:: RECORD EXTRACTS

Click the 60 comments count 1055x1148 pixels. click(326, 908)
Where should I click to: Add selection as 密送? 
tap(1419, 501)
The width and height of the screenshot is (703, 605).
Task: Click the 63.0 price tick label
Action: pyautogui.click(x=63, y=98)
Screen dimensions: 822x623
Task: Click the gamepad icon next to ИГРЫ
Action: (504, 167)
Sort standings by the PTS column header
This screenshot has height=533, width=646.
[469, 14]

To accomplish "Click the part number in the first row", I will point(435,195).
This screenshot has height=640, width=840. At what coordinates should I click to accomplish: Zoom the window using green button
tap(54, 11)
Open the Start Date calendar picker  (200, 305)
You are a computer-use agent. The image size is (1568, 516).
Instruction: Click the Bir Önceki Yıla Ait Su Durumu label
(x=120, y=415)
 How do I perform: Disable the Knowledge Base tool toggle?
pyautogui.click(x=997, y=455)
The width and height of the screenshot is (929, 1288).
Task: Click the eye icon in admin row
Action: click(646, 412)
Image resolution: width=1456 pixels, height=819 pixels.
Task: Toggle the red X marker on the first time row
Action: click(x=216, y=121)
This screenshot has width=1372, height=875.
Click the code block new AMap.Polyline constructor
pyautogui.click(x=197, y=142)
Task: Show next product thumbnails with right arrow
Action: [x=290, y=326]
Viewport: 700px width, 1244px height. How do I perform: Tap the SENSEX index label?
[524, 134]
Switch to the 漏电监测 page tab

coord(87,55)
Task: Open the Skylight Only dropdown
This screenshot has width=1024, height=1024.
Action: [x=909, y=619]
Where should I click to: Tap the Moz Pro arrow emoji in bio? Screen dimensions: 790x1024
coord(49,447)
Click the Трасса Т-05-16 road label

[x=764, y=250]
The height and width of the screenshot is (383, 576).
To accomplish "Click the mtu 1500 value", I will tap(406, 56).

::::

Swap "green button" for "yellow button" in the lines, leaving everything else as it is. Begin at the first line and stop after the line that has "Open the Start".

Click the 60 comments count 1055x1148 pixels. click(326, 908)
Where should I click to: Add selection as 密送? 
tap(1419, 501)
The width and height of the screenshot is (703, 605).
Task: Click the 63.0 price tick label
Action: pyautogui.click(x=63, y=98)
Screen dimensions: 822x623
Task: Click the gamepad icon next to ИГРЫ
Action: (504, 167)
Sort standings by the PTS column header
This screenshot has height=533, width=646.
[469, 14]

To accomplish "Click the part number in the first row", I will point(435,195).
This screenshot has height=640, width=840. At what coordinates should I click to accomplish: Zoom the window using yellow button
tap(54, 11)
Open the Start Date calendar picker  (200, 305)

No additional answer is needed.